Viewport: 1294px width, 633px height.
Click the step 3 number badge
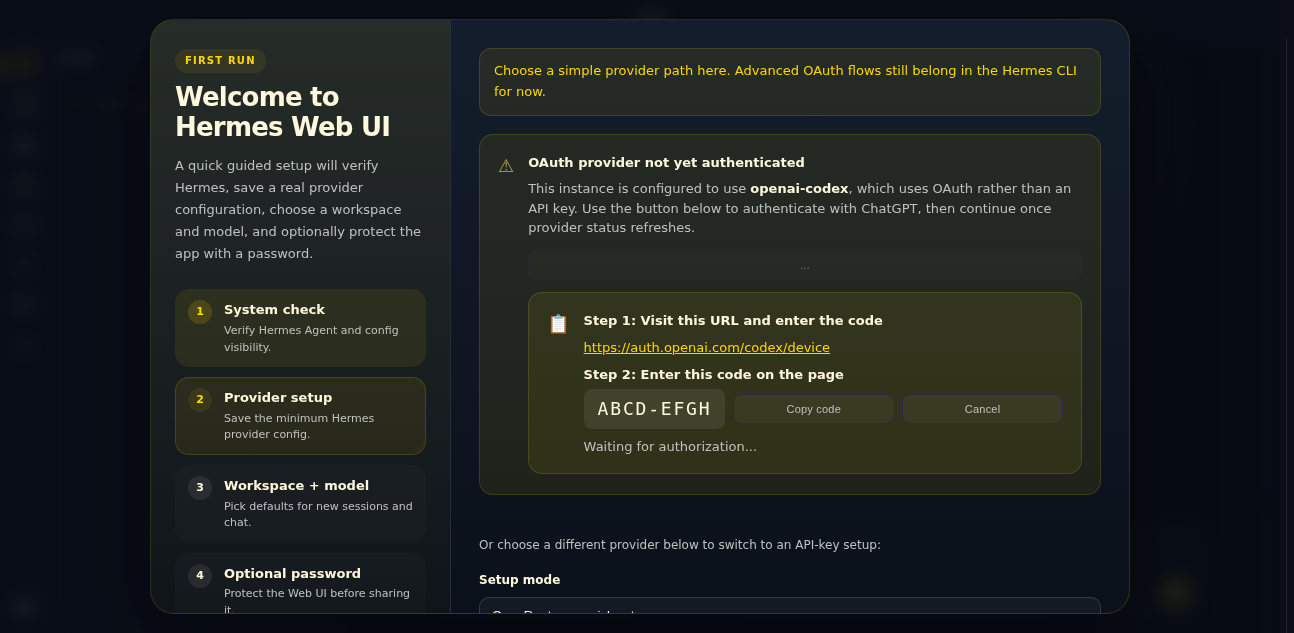[200, 488]
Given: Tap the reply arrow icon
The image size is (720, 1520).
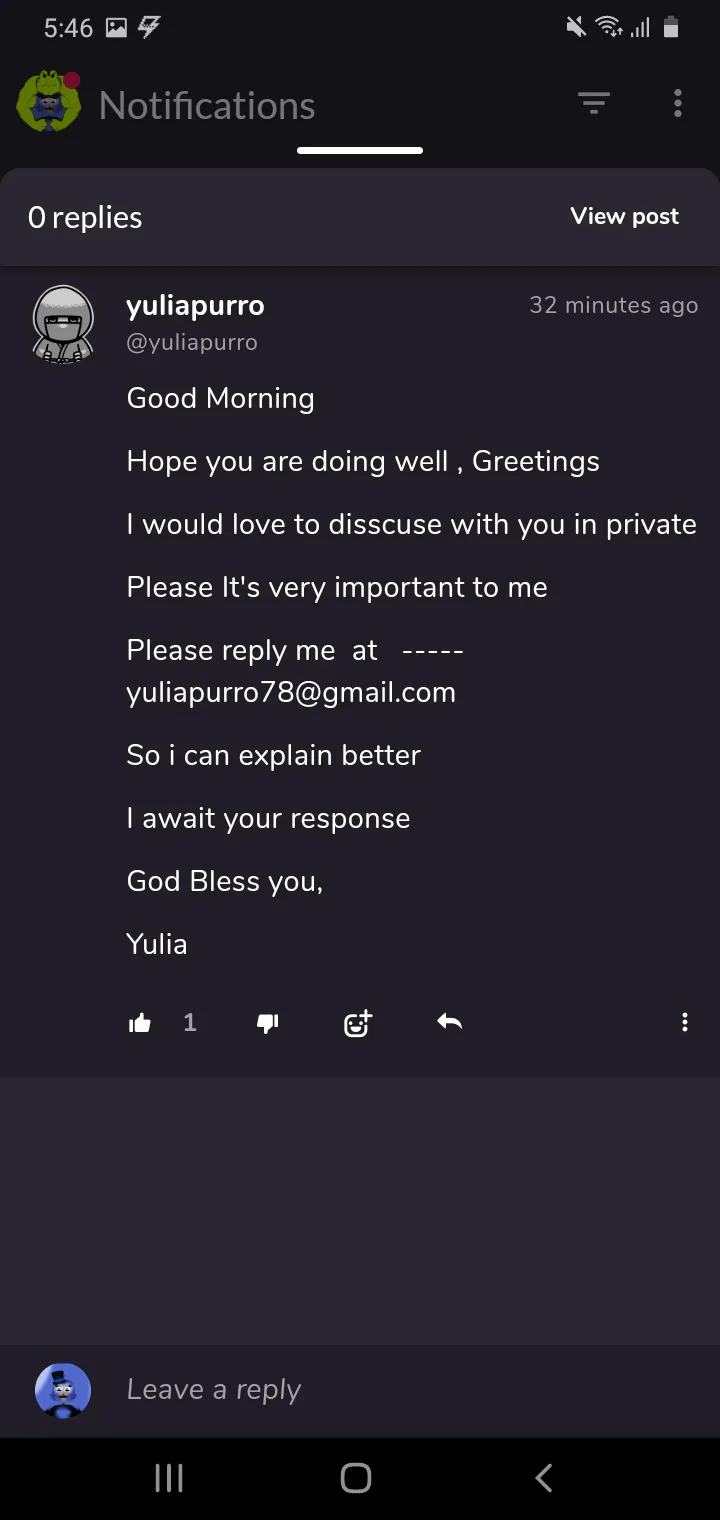Looking at the screenshot, I should point(449,1022).
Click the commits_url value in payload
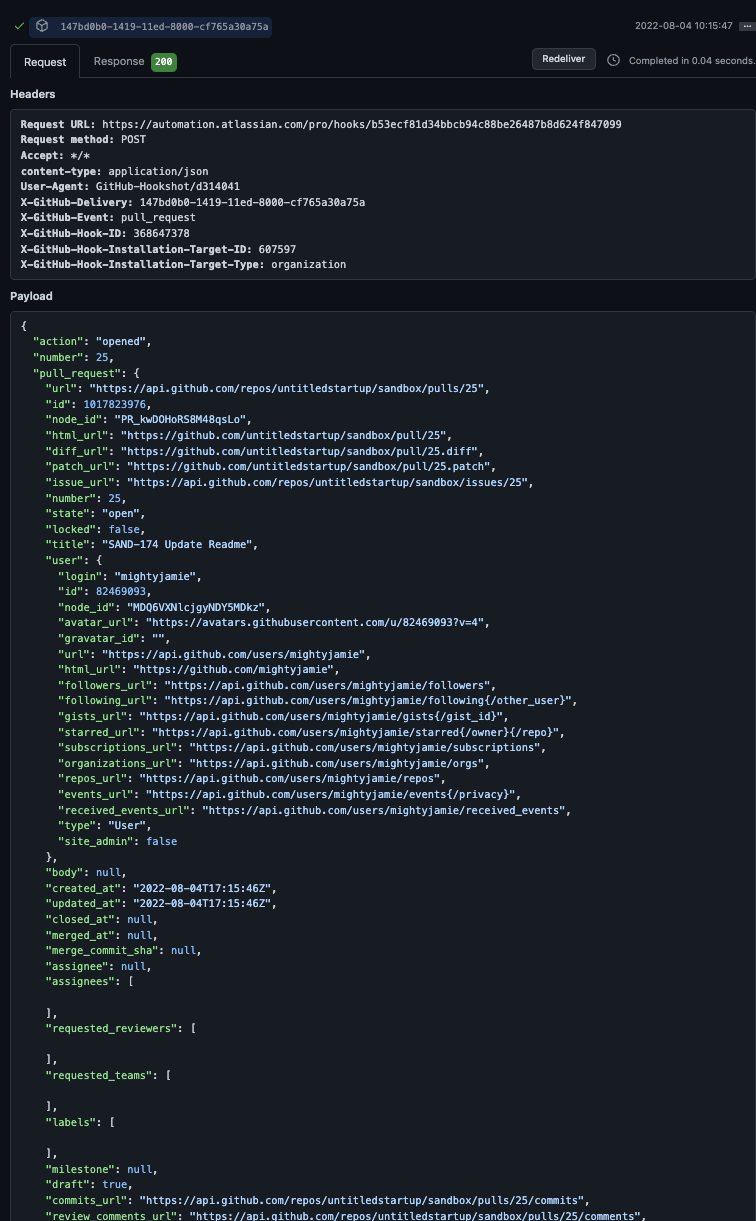The width and height of the screenshot is (756, 1221). (365, 1200)
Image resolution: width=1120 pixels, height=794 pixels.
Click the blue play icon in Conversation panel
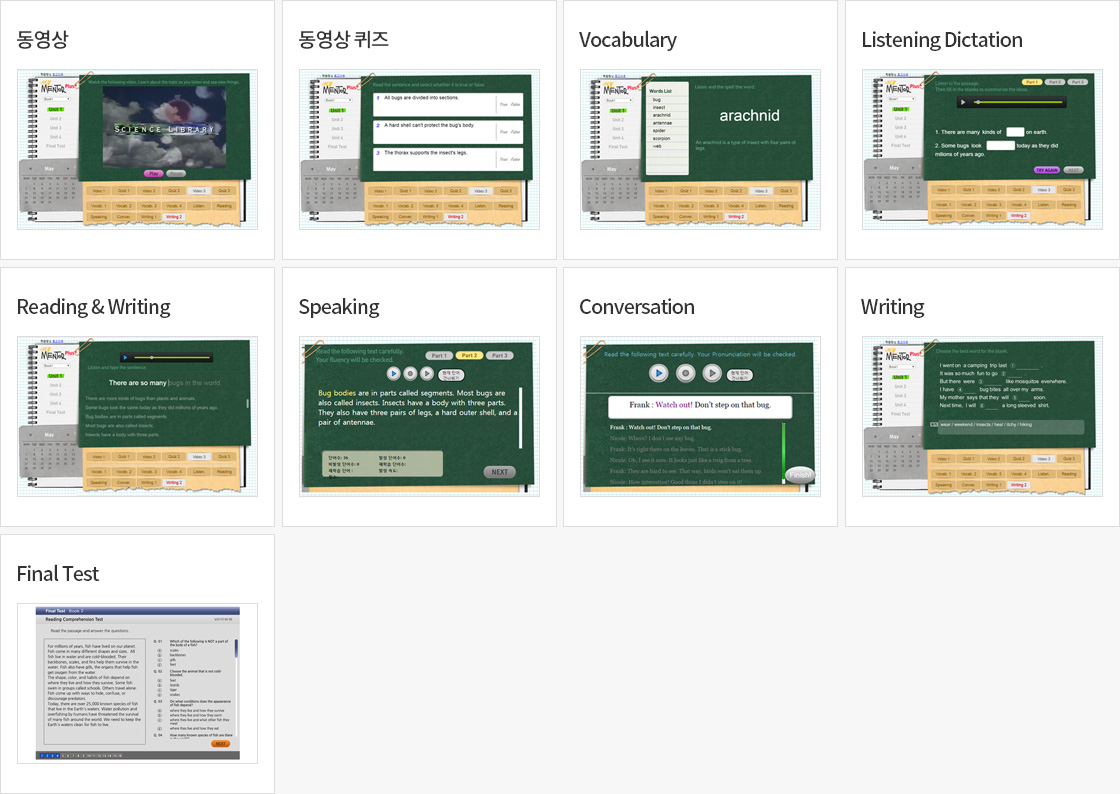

--- --- ---

-- EXERCISE OBJECTIVE --
Scan the records above for the string "icon", then report every line that contains it.

-- ANSWER SECTION --
Given: Tap the reply arrow icon
Click the blue play icon in Conversation panel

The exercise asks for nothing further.